Data records:

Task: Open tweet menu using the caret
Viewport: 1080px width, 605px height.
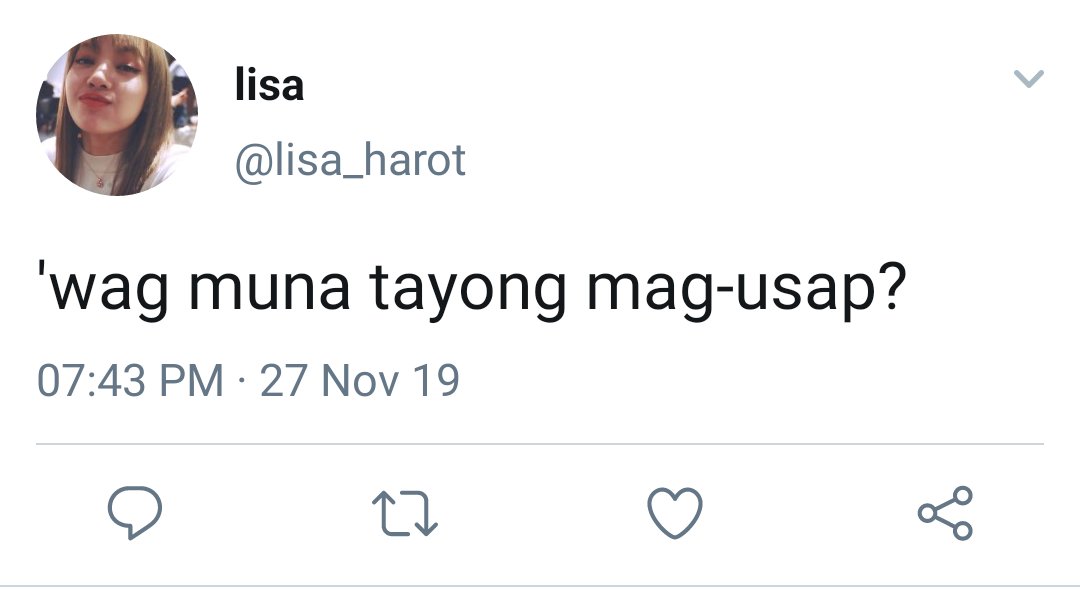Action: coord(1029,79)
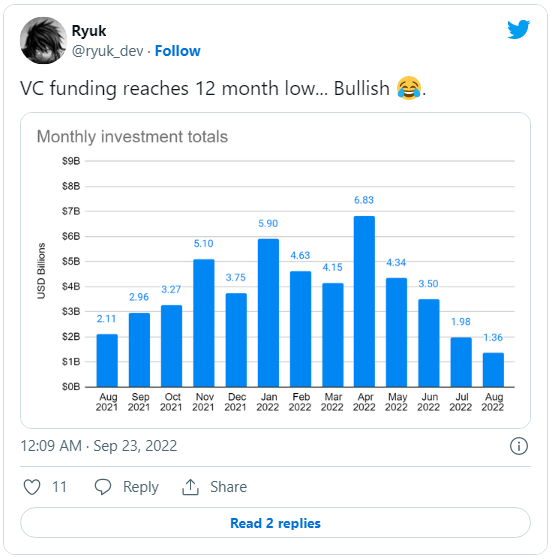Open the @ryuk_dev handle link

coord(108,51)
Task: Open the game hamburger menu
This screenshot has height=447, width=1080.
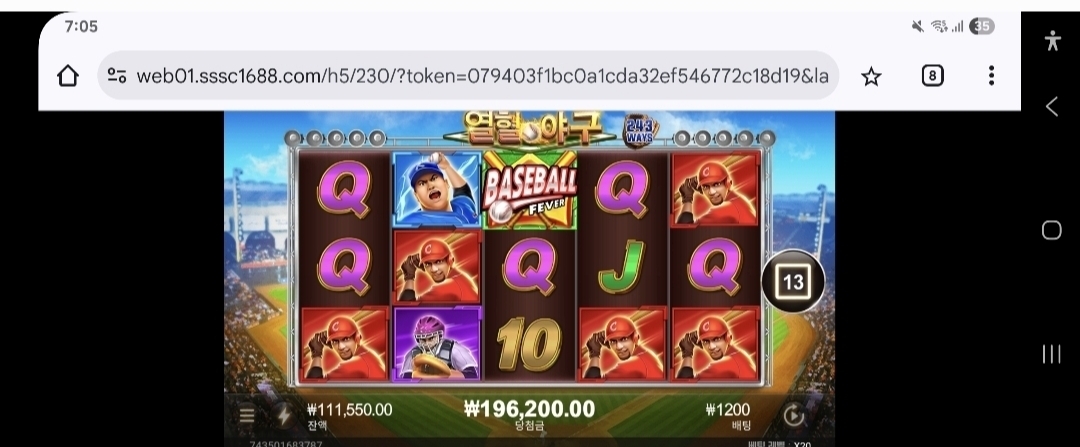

Work request: Only lines containing the word "menu" should appear in the answer, and every such line from the records above must be there.

Written answer:
Task: Open tweet menu using the caret
Task: Open the game hamburger menu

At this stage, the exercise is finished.